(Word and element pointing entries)
:::::
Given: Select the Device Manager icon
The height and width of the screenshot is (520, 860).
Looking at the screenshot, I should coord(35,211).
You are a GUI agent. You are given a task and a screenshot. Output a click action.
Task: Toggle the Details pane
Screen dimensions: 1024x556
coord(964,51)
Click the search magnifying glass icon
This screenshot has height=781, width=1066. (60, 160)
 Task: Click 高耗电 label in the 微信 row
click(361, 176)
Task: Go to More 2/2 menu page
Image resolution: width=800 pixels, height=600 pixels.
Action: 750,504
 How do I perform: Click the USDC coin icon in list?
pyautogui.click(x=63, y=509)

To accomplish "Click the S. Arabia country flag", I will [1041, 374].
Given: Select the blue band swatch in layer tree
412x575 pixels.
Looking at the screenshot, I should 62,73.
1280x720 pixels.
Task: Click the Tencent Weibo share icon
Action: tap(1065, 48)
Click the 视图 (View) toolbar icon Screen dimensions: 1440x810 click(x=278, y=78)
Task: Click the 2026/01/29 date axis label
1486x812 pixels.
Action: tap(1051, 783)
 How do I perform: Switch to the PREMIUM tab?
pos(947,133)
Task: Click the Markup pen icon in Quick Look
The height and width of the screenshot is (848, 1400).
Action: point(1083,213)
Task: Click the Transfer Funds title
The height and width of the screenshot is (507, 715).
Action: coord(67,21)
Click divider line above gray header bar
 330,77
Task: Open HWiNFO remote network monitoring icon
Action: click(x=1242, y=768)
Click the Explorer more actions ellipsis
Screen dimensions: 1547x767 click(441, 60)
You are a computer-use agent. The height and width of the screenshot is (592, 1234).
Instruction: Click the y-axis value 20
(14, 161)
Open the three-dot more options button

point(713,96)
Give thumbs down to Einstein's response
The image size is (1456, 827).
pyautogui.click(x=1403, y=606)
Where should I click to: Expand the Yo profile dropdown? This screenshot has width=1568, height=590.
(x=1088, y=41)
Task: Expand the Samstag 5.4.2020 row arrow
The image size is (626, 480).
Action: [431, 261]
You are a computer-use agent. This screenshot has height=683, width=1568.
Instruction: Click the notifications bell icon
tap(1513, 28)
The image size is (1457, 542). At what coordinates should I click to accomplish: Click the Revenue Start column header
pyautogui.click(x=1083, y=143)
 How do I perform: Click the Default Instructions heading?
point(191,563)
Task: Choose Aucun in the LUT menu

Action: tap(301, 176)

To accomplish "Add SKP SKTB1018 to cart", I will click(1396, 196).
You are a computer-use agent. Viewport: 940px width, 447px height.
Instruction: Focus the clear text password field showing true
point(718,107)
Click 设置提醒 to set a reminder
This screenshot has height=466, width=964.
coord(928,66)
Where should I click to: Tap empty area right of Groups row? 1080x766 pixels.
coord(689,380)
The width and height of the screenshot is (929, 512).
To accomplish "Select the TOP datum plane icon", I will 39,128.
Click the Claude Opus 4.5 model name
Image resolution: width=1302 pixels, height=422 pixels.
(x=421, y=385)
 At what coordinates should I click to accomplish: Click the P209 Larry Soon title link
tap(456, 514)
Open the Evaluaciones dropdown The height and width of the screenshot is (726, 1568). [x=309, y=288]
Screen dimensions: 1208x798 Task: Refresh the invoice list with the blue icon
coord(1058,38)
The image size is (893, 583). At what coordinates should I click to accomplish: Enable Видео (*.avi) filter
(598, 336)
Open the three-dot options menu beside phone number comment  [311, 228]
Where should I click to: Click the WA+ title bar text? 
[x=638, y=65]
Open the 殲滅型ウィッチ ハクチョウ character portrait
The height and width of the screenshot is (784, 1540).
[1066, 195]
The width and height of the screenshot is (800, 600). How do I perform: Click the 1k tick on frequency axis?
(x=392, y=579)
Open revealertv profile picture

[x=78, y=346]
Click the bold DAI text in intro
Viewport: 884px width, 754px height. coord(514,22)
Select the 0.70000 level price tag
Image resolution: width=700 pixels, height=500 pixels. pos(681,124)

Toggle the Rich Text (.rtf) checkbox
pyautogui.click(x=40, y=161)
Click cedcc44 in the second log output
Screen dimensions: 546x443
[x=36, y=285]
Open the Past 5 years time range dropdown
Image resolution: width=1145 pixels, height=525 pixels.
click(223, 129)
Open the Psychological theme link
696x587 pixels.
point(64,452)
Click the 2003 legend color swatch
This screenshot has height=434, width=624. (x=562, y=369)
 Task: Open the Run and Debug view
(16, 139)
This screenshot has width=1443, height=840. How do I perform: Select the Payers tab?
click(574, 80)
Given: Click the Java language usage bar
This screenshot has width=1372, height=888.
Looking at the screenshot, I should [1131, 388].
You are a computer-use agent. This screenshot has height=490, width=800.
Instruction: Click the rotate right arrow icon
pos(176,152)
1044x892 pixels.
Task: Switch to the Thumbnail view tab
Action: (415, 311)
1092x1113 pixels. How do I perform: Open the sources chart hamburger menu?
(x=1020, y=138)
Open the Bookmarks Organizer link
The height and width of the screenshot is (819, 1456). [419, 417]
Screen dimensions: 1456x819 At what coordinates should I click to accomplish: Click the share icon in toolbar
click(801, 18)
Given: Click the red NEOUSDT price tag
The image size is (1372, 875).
:::::
EXERCISE GOAL: Locate each line of the listing above that contains the string "resolution" with the same capitalization, and copy those lines.

EXPECTED ANSWER:
Image resolution: width=800 pixels, height=600 pixels.
Image resolution: width=1302 pixels, height=422 pixels.
Image resolution: width=700 pixels, height=500 pixels. pos(681,124)
Image resolution: width=1145 pixels, height=525 pixels.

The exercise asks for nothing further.